The question itself is a marker of a stage in the lifecycle of a financial mania. No two financial manias are alike, but were a mania a love relationship, it'd be a multi-year affair rather than a one-night stand.
This is not what we imagine from watching footage of the most famous mania ending, the crash of 1929, the first such collapse captured on film (and surely not the last). Grainy black-and-white documentaries leave the impression that the market crashed on Black Monday and soup lines formed by Friday. In fact, the market took some three years to bottom out and many mini-rallies took place along the way to the depths of the 90% decline, dragging down many who escaped the first wave of destruction.
The 1920s bubble was only a few years in the making. Our bubble has had nearly six years to form. It cannot be expected to disappear like that glorious rainbow-colored orb your brother maliciously jabbed. No, wrong analogy. The word "bubble" does not convey the financial mania dynamic faithfully into the physical world. Some manias run for a short intense period like a fireworks show run amok, quickly burning out. Others develop in fits and starts, like a storm rising up in great waves, falling back, then rising still higher. The current bubble is of the latter type. The storm has been raging for years. And lately, the waves are getting pretty wild.
Every student of the markets knows psychology plays an important part in market dynamics, although no one knows exactly how. No tools for measuring sentiment or other elements of market psychology have statistically meaningful predictive powers. But at core, it's surprisingly simple. Humans mostly decide what to do by observing others they perceive as similar to themselves, comparing the observed behavior to their personal normative standard, and taking action that is an average of the two. Each individual has his or her own reference point for what is "normal" behavior but an individual will act in ways that are very far from their personal normative boundaries to a lesser or greater extent depending on, 1) the number of other people "like them" who are behaving like each other and, 2) the length of time the group has been engaging in the behavior.
A financial mania, like any aberrant and self-destructive group activity, grows as new entrants and the passing of time legitimize the activity. Much research demonstrates this dynamic of human behavior, including studies that followed the famous case of the woman who was stabbed to death over a period of hours on a crowded New York City street many years ago. The studies concluded that if you are attacked, you are far safer in the company of a single witness who is likely to judge the inappropriateness of the attacker's behavior and take personal responsibility for your rescue. In a crowd, individuals take the inaction of others as a cue that inaction is the right course, leaving you to your unhappy fate. It is no revelation to apply this concept to group dynamics in financial manias, for as Charles MacKay observed way back in 1841's Extraordinary Popular Delusions And The Madness Of Crowds, "Men, it has been well said, think in herds; it will be seen that they go mad in herds, while they only recover their senses slowly, and one by one."

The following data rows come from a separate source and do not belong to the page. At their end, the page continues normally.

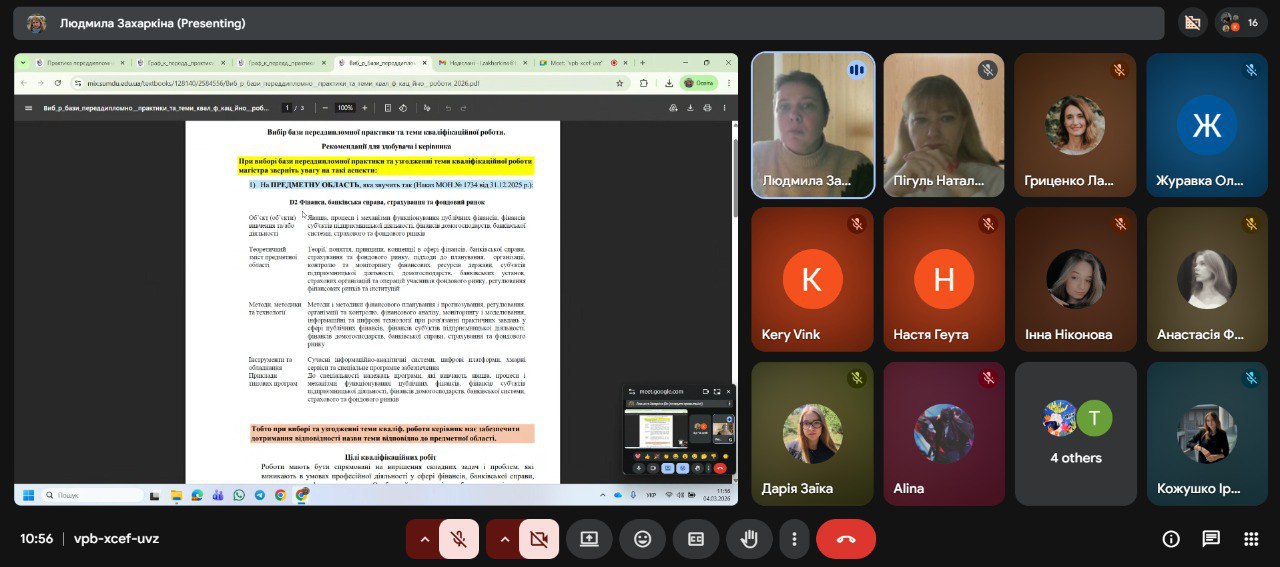Select the '4 others' participants tile
Screen dimensions: 1280x567
pyautogui.click(x=1075, y=432)
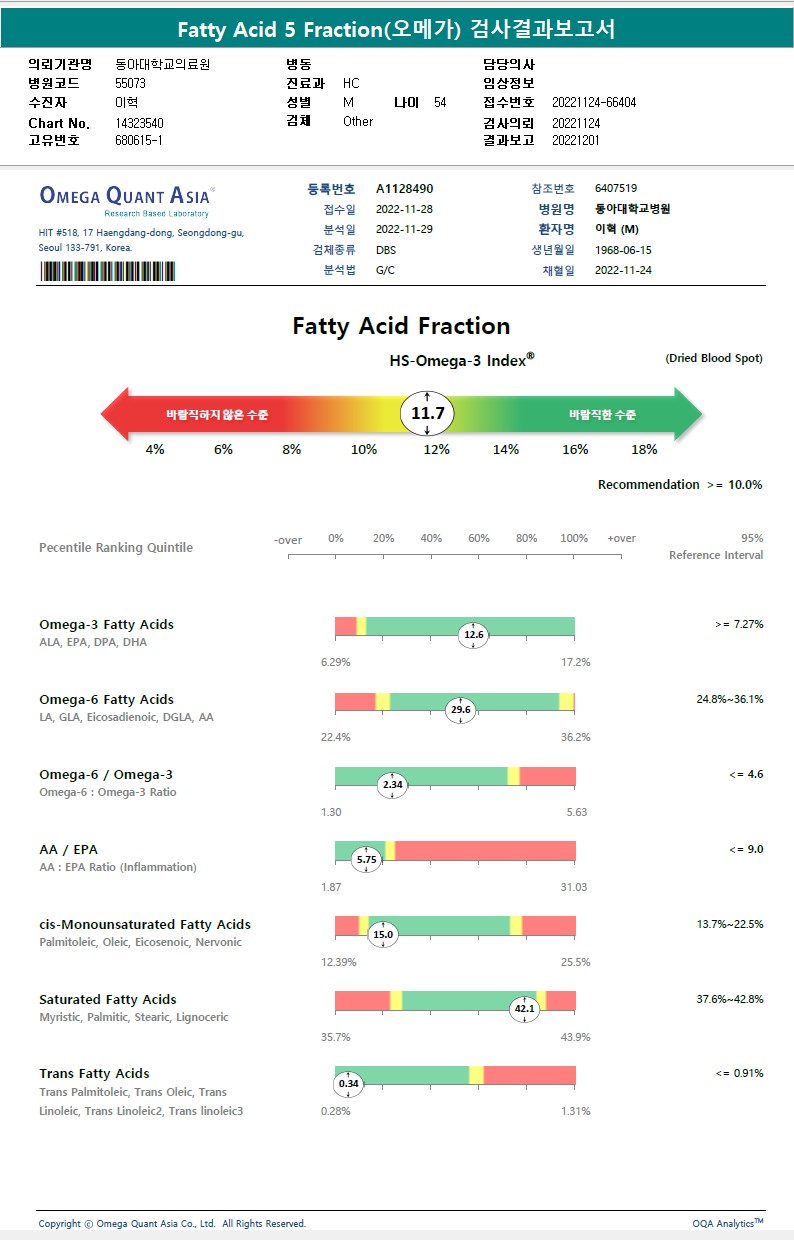Screen dimensions: 794x1240
Task: Click the Saturated Fatty Acids 42.1 marker
Action: 525,1009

The individuals with the strongest will or motivation to employ their personal standards in contradiction to the group's behavior naturally join in last. In the case of a financial mania, the most risk-averse members of society join in when intuition misinforms them that the risk is at its lowest, because so many people are involved and the mania has lasted so long. In fact, that's when the risk is at its highest. This is the so-called "widows and orphans" stage.

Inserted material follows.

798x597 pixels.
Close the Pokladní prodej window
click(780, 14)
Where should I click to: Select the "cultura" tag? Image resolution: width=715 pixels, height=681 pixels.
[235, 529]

The friend whose remark launched this piece is a financial advisor in Boston. She works for a staid firm with many rich, elderly clients. She noted last week that she was beginning to get calls from her most conservative clients, asking why she had not recommended the purchase of Internet stocks, angry that they were missing out on the spectacular capital gains. These are men and women who lived through the crash of 1929. This development alarmed her. And well it should -- for it portends the final stage of this financial mania, the one that draws in the those who can least afford to lose, those too old to make their money back. They are also the final source of new money for the mania, indicating that the mania is about to run out of fuel.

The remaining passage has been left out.